Every week the geeks at FiveThirtyEight.com post a couple of riddles for their followers to solve. One of last week’s riddles was about Texas Holdem poker, proposing the you only want to make the best possible hand after all community cards are dealt – the nuts! What two starting cards are mostly likely to end up as the absolute nuts?
I posed this question once or twice at poker games during the week, and the answers strongly clustered around suited connectors and suited aces. Can JTs make the nuts more ways than 87s? Is AKs better because almost every flush is a nut flush? What about ATs or A5s… the flushes are still nut flushes, plus there are a few more straight flushes using only the T?
The first thing to do here is determined whether the combinatorics favor nut flushes or nut straights. JTs can make a number of different straights, all of which are the nuts (unless somehow counterfeited). If the community cards include AKQ, KQ9, Q98, or 987, the resulting straight is the nuts. Start with AKQ… there are 4 aces, 4 kings, and 4 queens, making 4 x 4 x 4 = 64 combinations of these three cards. This would be further multiplied by the number of combinations for the other two cards (not including cards that pair the board or counterfeit the J or T), but we can defer that for now. With 64 combinations of four different straights, we have 256 core combos. The only nut flushes using JTs are straight flushes.
Contrast that to AKs and the number of nut flush combos. With 13 cards of each suit and two of them in our hand, we need one of the other 11 cards of that suit, then one of the remaining 10, and finally one of the remaining 9 outs. 11 x 10 x 9 = 990 combinations. After removing the number of these combinations that create potential straight flushes for another player, the remainder should still far exceed the number of straight flush combos for a hand like JTs (or T9s or 87s or any other suited connectors).

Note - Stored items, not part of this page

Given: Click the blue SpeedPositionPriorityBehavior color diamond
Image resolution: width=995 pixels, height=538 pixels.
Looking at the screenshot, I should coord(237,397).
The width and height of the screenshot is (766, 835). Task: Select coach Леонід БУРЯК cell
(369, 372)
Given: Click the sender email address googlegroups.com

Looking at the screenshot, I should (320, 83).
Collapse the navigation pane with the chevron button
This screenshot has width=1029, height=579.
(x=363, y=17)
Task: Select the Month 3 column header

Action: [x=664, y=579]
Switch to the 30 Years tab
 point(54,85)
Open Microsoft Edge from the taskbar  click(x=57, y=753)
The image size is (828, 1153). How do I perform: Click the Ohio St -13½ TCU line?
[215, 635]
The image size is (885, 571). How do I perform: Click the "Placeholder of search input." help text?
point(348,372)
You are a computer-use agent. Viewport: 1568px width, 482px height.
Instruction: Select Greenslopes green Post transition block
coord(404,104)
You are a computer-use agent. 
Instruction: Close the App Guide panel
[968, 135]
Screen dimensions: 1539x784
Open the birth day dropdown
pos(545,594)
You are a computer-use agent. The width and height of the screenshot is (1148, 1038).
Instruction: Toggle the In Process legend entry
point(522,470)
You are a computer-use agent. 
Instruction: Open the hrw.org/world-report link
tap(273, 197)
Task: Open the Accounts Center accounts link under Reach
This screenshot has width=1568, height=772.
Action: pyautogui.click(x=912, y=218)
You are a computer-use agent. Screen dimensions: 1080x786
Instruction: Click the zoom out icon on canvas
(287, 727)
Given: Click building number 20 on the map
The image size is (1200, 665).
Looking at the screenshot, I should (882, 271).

In summary so far, AKs should make the absolute nuts more different ways than any suited connectors without an ace. My back of the napkin style analysis doesn’t tell us the definitive correct answer, but it does strongly suggest that suited aces will make the nuts more ways than suited connectors without an ace.
I’ll fast forward from here, as the 538 geeks have now posted the answer, which is ATs.
ATs will hit all the nut flushes that AKs (or AQs or AJs) will. ATs also makes more straight flushes than AKs (KKing David note: there are a few hands that will make a straight flush using only the T, surrounded by the same suit QJ98 or J987 or 9876.) And ATs guards against other hands in a way that AKs does not. For example, if the board includes the 6, 7, 8 and 9 of spades (with some useless fifth card), AK of spades would not be the nuts because JT of spades would beat it (flush vs. straight flush). But the JT of spades can’t exist in our ATs scenario — the 10 of spades would be in our hand. Further discussion about the intuition behind this solution broke out last week on the /r/poker subreddit.
The difference between ATs and AKs or AQs or AJs is very small, nevertheless it does exist and tips the answer in favor of ATs despite it not being the overall stronger hand to play.
For purposes of the riddle, the worst hand is 62o, making the nuts less often than any other hand including 72o.
If you want a simpler riddle, try this one: A boy and a doctor went fishing. The boy was the doctor’s son, but the doctor was not the boy’s father. Who is the doctor?